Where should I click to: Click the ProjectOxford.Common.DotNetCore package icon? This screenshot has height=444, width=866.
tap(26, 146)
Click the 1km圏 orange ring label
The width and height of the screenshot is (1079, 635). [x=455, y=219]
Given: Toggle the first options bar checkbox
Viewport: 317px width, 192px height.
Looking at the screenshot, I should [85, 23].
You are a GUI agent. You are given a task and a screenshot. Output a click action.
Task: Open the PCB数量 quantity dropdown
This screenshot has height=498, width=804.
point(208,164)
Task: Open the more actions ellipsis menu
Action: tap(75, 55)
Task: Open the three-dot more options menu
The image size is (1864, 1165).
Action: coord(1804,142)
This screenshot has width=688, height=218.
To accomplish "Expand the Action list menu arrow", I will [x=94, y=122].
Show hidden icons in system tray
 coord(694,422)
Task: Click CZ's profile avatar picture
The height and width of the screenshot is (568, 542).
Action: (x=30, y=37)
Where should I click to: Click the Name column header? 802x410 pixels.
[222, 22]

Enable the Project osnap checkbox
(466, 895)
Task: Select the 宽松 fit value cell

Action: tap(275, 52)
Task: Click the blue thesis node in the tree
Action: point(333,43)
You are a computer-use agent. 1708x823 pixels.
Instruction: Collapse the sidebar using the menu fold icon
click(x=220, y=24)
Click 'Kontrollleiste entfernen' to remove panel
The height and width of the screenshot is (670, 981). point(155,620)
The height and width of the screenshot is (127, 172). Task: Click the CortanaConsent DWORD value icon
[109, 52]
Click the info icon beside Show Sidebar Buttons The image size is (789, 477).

==================================================

TRY IT =
Lines holding the word "options" are the answer; copy each one from the records above.

RESULT OF THE TASK =
Given: Toggle the first options bar checkbox
Task: Open the three-dot more options menu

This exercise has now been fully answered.